Le soleil éphémère de novembre est voilé par de grands nuages menaçants, un vent aigre siffle dans les branches nues et les feuilles sèches tournoient avec ce bruit triste, ce bruit de plainte qui pleure le déclin des choses, et mon âme en détresse s’est sentie soudain pareille à ce jour de novembre avec son vent froid et ses rondes de feuilles mortes, j’ai partagé la désolation des choses qui se sentent impuissantes contre les forces lentes qui les fanent, les effeuillent et les dispersent ! C’est l’étonnante histoire de nos âmes ! Elles aussi, après les griseries des printemps radieux sentent qu’elles se modifient : elles assistent navrées aux transformations de leurs idées et de leurs sentiments. Si elles pouvaient rapprocher l’âme de leur jeunesse avec celle qui, dans le soir de novembre entend venir la mort, elles ne reconnaîtraient plus ce que fut autrefois leur esprit et leur cœur.

Quel douloureux mystère que celui qui nous oblige à changer d’âme et de visage et qui change également ceux que nous aimons !

Avez-vous déjà pensé à la béatitude d’un être qui n’aurait dans sa vie qu’un seul sentiment, un seul amour qui, sans fin, se renouvellerait et renaîtrait comme, sur un très vieux rosier, fleurissent sans cesse des roses nouvelles ?

J’y pense, c’est bien cela que sera le ciel : nous serons fixés dans un bonheur toujours le même et sans cesse renouvelé. Quel repos après toutes nos vacillations et tous nos tourments !

C’est ce besoin de trouver le bonheur dans un sentiment unique qui fait la ténacité des illusions de certaines femmes : elles résultent de leur volonté inconsciente de ne pas les perdre. Elles en ont besoin comme elles ont besoin l’air respirable. Elles sont des idéalistes que le vrai attire mais que la chimère séduit. Elles souffrent de voir s’évanouir leurs rêves, mais avec une persévérance touchante elles les recommencent. Elles ont besoin de croire : de croire en un Dieu qui protège parce qu’elles se sentent faibles, et de croire en ceux qu’elles aiment parce qu’elles ne peuvent se passer d’aimer !

Et c’est parce qu’elles sont ainsi qu’elles sont plus vibrantes et plus bonnes, et que l’âge, loin de diminuer leur sensibilité et leur tendresse, les rend plus délicates et plus généreuses.
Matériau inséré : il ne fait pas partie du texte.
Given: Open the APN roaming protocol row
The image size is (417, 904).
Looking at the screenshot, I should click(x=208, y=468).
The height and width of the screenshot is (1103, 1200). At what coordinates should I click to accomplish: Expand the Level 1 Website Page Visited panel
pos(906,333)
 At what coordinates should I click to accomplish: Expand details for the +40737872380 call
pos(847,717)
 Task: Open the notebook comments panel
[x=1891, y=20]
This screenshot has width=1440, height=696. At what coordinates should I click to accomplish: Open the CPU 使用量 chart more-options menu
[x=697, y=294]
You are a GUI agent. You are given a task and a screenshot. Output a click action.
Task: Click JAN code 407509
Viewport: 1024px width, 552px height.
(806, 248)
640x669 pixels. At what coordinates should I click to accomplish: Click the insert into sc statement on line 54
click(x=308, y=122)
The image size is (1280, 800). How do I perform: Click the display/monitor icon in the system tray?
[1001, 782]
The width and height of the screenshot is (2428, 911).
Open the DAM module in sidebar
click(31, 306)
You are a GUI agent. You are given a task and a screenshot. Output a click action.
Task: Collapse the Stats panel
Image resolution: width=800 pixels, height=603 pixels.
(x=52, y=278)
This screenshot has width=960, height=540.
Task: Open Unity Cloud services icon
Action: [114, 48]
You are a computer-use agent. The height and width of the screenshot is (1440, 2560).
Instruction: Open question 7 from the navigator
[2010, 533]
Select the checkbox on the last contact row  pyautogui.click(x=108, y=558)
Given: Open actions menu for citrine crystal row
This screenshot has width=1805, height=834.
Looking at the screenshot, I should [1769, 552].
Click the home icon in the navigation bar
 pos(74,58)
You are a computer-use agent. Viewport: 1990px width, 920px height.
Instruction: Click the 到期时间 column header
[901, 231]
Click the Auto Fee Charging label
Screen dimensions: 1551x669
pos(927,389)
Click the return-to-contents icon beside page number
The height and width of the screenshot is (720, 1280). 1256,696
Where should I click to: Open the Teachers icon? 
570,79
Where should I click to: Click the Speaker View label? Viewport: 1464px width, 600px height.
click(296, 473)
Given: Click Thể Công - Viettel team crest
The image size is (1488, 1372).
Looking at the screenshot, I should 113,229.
Leur jeunesse passe, mais une jeunesse survit à celle de leur âge, c’est celle de leur esprit et de leur cœur. On est toujours jeune quand on attend, et elles attendent toujours ! Sous leurs cheveux blancs elles sourient encore à l’avenir, et leur sourire est plus confiant, plus doux et plus simple que lorsqu’elles attendaient d’impossibles bonheurs pour elles-mêmes : elles attendent les bonheurs possibles pour ceux qu’elles aiment et qui ont l’avenir devant eux !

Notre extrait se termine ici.